There were no games on this trip, but they did play a couple of movies. Unfortunately, my kids had already seen "A Kid In King Arthur's Court" on the way out and didn't want to see it again on the way back. Actually, the only movie shown on the train every day was "A Kid In King Arthur's Court" followed by "Kingfish". I am not sure why they played the exact same movie every day. Although some people get on and get off enroute, it is not very accomodating to cross-country passengers. I don't think people that take shorter trips would mind if the movie changed daily and that would definitely please the long haul passengers, especially those with children. The same is the problem with the menus. We had the same menu for every day on the way to Florida. There was one change in the menu on the way back. Personally, I think the menu should be changed daily, or at least once every other day and certainly should not be the exact same menu in both directions. The menu starts to look stale after you've seen the same one 3 times per day for several days in a row, especially since there are not that many different selections on the menu. In defense of Amtrak, even with the same menu, you have far more selection and food that is fresher and better prepared than any first-class airline food. You also have much better seating and viewing accomodations while eating, included fresh real flowers, clean linen napkins and real silverware.
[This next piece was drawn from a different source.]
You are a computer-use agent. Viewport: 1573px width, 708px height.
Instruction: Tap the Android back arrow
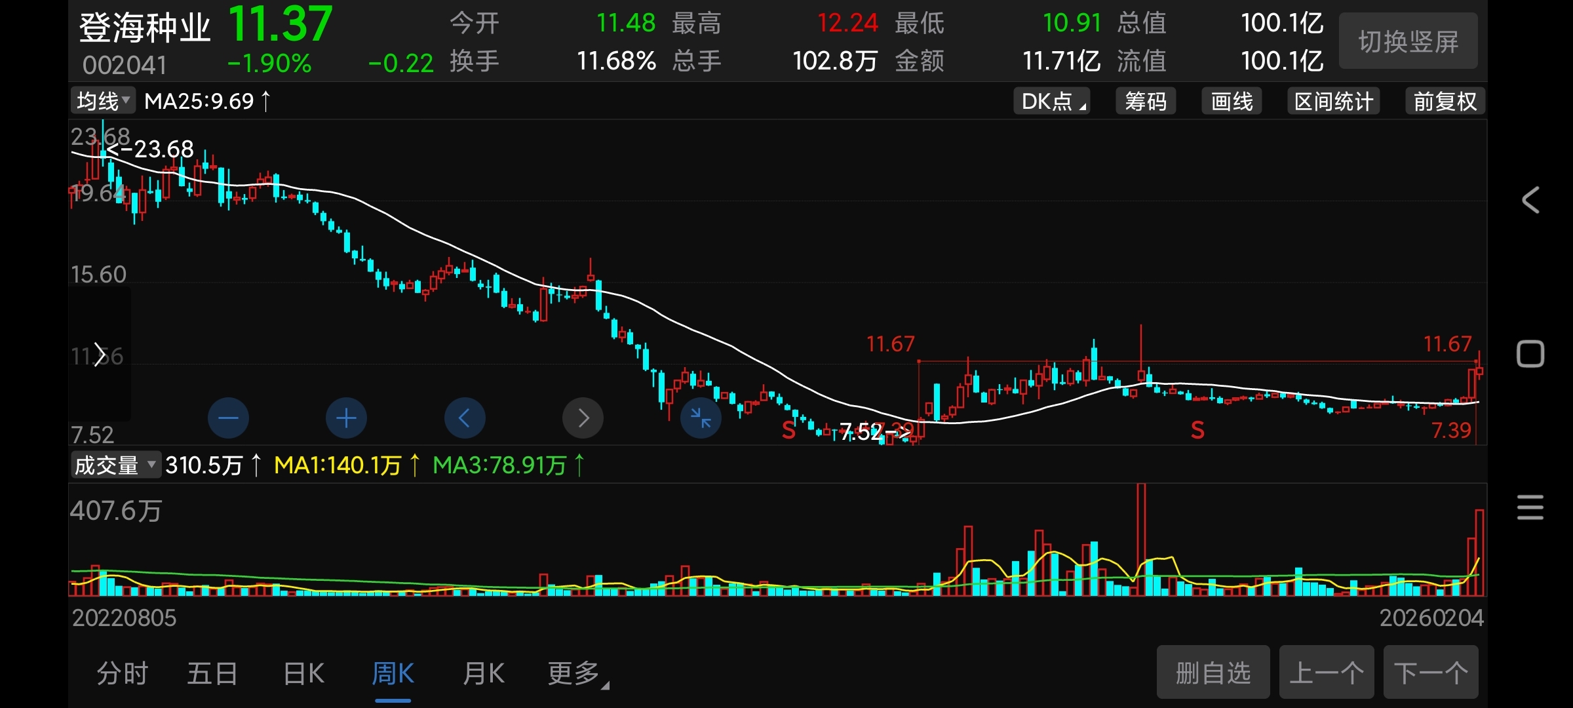1530,200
We had a real talker on this trip. I think it was the Conductor. He had to be from Texas. His accent sounded Texan. Over the Public Address (P.A.) system he described the scenery, towns, geology, history and other curious facts and legends of Texas non-stop. The odd thing was that all I saw out the windows was miles of endless flat land in every direction! If he had so much to say about miles of emptiness, I could only imagine how much he'd have to say abou the Rockies!

During the night they attached the Texas Eagle to the end of our train in San Antonio, Texas. Evidently they just stick it on the end of the train. We had a private car at the end of our train. They had to reconfigure the train so that the private car would still be at the end of the combined Sunset Limited/Texas Eagle. The Texas Eagle Sleeping Car was at the end of that part of the train which meant those people had to walk all the way through all the coach cars of both trains and to get to the Diner. We were fortunate in that we were the Sleeper right next to the Diner and the Cafe/Lounge Car was right after that.

On the way from Los Angeles to Florida, there is about a three hour lay over in New Orleans from about 7:35pm to 10:55pm. I suspect that the train probably often pulls into New Orleans late giving you less time to look around than you might have liked. If it does pull in early or on time, then you will have time to catch a cab and visit the French Quarter, maybe stopping for a nice dinner and some jazz. Our train came in late and we had little more than about 90 minutes, so we just stopped into the station and purchased a submarine sandwich from the "Subway Store" there.

On the way back, the train arrived 30 minutes early giving us a total of 3 hours from 9:45am until 12:45pm in New Orleans. We decided to just stay in the train. I took a few pictures of the engines, the cars, and the SuperDome, which is right next to the train station. The SuperDome is 3 times the size of the AstroDome. I suspect that the train usually arrives early into New Orleans. We had been running almost an hour late right up to the station before New Orleans. Looking at the milage covered, the schedule gives the train 2 hours and 40 minutes to cover only 44 miles! That appears to be some buffer room to allow late trains to get themselves back on schedule, a common item in most Amtrak schedules.

While in New Orleans, they usually like you to either stay on the train the whole time, or get off and then don't reboard until boarding is announced. There shouldn't be much problem re-boarding before the announcement if you just walk confidently and briskly back to your car and stay out of the way of people working on the train. It is for your own safety that they wish you to keep off the platform while they service the train.